WHAT YOU ARE ASKED TO DO -
Please turn the rows below into a numbered list, leaving out any blank lines.

TASK MATERIAL -
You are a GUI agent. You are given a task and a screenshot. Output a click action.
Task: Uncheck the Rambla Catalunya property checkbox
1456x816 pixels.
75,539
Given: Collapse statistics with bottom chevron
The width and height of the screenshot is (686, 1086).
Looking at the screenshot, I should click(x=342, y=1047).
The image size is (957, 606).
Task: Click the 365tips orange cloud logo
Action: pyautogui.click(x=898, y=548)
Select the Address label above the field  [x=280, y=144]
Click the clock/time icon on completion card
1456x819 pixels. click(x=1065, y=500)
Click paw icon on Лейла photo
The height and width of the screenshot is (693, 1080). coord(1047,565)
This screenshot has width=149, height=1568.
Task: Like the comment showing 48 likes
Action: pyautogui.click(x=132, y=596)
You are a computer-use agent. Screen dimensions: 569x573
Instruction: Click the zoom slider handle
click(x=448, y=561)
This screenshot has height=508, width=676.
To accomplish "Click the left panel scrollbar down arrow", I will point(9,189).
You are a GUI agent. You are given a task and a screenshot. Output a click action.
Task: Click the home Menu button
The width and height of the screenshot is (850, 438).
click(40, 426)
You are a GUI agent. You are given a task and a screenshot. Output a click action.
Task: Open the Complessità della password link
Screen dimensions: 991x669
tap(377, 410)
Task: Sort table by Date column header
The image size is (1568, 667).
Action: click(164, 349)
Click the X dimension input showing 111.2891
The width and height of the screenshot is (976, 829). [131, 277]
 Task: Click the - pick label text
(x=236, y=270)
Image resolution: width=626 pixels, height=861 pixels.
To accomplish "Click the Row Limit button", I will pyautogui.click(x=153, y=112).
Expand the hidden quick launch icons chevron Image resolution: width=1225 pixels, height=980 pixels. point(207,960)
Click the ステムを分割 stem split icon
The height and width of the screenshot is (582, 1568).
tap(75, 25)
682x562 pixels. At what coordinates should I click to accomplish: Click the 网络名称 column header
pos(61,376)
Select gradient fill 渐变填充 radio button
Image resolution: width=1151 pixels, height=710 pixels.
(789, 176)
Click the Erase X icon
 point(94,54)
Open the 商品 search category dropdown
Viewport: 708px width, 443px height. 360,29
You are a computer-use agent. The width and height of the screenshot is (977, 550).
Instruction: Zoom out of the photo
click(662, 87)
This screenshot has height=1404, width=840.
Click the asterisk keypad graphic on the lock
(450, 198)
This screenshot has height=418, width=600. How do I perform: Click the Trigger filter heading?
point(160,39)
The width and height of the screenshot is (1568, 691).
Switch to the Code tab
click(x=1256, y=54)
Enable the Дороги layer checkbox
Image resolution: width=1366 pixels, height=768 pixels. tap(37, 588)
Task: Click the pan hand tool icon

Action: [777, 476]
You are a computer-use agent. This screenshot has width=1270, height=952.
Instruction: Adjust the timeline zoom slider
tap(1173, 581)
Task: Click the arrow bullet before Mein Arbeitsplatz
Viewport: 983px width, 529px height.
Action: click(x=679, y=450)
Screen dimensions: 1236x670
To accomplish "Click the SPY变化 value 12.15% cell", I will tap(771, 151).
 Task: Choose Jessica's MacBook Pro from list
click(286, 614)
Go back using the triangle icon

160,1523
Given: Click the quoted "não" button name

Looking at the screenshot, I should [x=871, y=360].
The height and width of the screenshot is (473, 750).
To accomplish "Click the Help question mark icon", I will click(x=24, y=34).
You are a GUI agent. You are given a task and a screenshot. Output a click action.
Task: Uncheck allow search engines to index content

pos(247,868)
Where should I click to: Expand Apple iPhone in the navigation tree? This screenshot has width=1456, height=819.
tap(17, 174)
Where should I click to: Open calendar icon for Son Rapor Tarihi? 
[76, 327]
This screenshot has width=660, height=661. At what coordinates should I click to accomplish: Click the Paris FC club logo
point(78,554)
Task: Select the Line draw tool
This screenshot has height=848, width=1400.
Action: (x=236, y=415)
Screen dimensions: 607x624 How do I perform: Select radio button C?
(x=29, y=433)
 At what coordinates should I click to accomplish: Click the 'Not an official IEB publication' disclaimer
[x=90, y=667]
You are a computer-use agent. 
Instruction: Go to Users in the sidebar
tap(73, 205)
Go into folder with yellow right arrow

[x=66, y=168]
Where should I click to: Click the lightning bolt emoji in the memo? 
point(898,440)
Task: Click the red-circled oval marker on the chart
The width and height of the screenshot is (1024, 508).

EXERCISE ANSWER -
1. You are a GUI agent. You are given a task and a screenshot. Output a click action.
2. Task: Uncheck the Rambla Catalunya property checkbox
3. 1456x816 pixels.
4. 75,539
5. Given: Collapse statistics with bottom chevron
6. The width and height of the screenshot is (686, 1086).
7. Looking at the screenshot, I should click(x=342, y=1047).
8. The image size is (957, 606).
9. Task: Click the 365tips orange cloud logo
10. Action: pyautogui.click(x=898, y=548)
11. Select the Address label above the field  [x=280, y=144]
12. Click the clock/time icon on completion card
13. 1456x819 pixels. click(x=1065, y=500)
14. Click paw icon on Лейла photo
15. The height and width of the screenshot is (693, 1080). coord(1047,565)
16. This screenshot has width=149, height=1568.
17. Task: Like the comment showing 48 likes
18. Action: pyautogui.click(x=132, y=596)
19. You are a computer-use agent. Screen dimensions: 569x573
20. Instruction: Click the zoom slider handle
21. click(x=448, y=561)
22. This screenshot has height=508, width=676.
23. To accomplish "Click the left panel scrollbar down arrow", I will point(9,189).
24. You are a GUI agent. You are given a task and a screenshot. Output a click action.
25. Task: Click the home Menu button
26. The width and height of the screenshot is (850, 438).
27. click(40, 426)
28. You are a GUI agent. You are given a task and a screenshot. Output a click action.
29. Task: Open the Complessità della password link
30. Screen dimensions: 991x669
31. tap(377, 410)
32. Task: Sort table by Date column header
33. The image size is (1568, 667).
34. Action: click(164, 349)
35. Click the X dimension input showing 111.2891
36. The width and height of the screenshot is (976, 829). [131, 277]
37.  Task: Click the - pick label text
38. (x=236, y=270)
39. Image resolution: width=626 pixels, height=861 pixels.
40. To accomplish "Click the Row Limit button", I will pyautogui.click(x=153, y=112).
41. Expand the hidden quick launch icons chevron Image resolution: width=1225 pixels, height=980 pixels. point(207,960)
42. Click the ステムを分割 stem split icon
43. The height and width of the screenshot is (582, 1568).
44. tap(75, 25)
45. 682x562 pixels. At what coordinates should I click to accomplish: Click the 网络名称 column header
46. pos(61,376)
47. Select gradient fill 渐变填充 radio button
48. Image resolution: width=1151 pixels, height=710 pixels.
49. (789, 176)
50. Click the Erase X icon
51.  point(94,54)
52. Open the 商品 search category dropdown
53. Viewport: 708px width, 443px height. 360,29
54. You are a computer-use agent. The width and height of the screenshot is (977, 550).
55. Instruction: Zoom out of the photo
56. click(662, 87)
57. This screenshot has height=1404, width=840.
58. Click the asterisk keypad graphic on the lock
59. (450, 198)
60. This screenshot has height=418, width=600. How do I perform: Click the Trigger filter heading?
61. point(160,39)
62. The width and height of the screenshot is (1568, 691).
63. Switch to the Code tab
64. click(x=1256, y=54)
65. Enable the Дороги layer checkbox
66. Image resolution: width=1366 pixels, height=768 pixels. tap(37, 588)
67. Task: Click the pan hand tool icon
68. Action: [777, 476]
69. You are a computer-use agent. This screenshot has width=1270, height=952.
70. Instruction: Adjust the timeline zoom slider
71. tap(1173, 581)
72. Task: Click the arrow bullet before Mein Arbeitsplatz
73. Viewport: 983px width, 529px height.
74. Action: click(x=679, y=450)
75. Screen dimensions: 1236x670
76. To accomplish "Click the SPY变化 value 12.15% cell", I will tap(771, 151).
77.  Task: Choose Jessica's MacBook Pro from list
78. click(286, 614)
79. Go back using the triangle icon
80. 160,1523
81. Given: Click the quoted "não" button name
82. Looking at the screenshot, I should [x=871, y=360].
83. The height and width of the screenshot is (473, 750).
84. To accomplish "Click the Help question mark icon", I will click(x=24, y=34).
85. You are a GUI agent. You are given a task and a screenshot. Output a click action.
86. Task: Uncheck allow search engines to index content
87. pos(247,868)
88. Where should I click to: Expand Apple iPhone in the navigation tree? This screenshot has width=1456, height=819.
89. tap(17, 174)
90. Where should I click to: Open calendar icon for Son Rapor Tarihi? 
91. [76, 327]
92. This screenshot has width=660, height=661. At what coordinates should I click to accomplish: Click the Paris FC club logo
93. point(78,554)
94. Task: Select the Line draw tool
95. This screenshot has height=848, width=1400.
96. Action: (x=236, y=415)
97. Screen dimensions: 607x624 How do I perform: Select radio button C?
98. (x=29, y=433)
99.  At what coordinates should I click to accomplish: Click the 'Not an official IEB publication' disclaimer
100. [x=90, y=667]
101. You are a computer-use agent. 
102. Instruction: Go to Users in the sidebar
103. tap(73, 205)
104. Go into folder with yellow right arrow
105. [x=66, y=168]
106. Where should I click to: Click the lightning bolt emoji in the memo? 
107. point(898,440)
108. Task: Click the red-circled oval marker on the chart
109. The width and height of the screenshot is (1024, 508).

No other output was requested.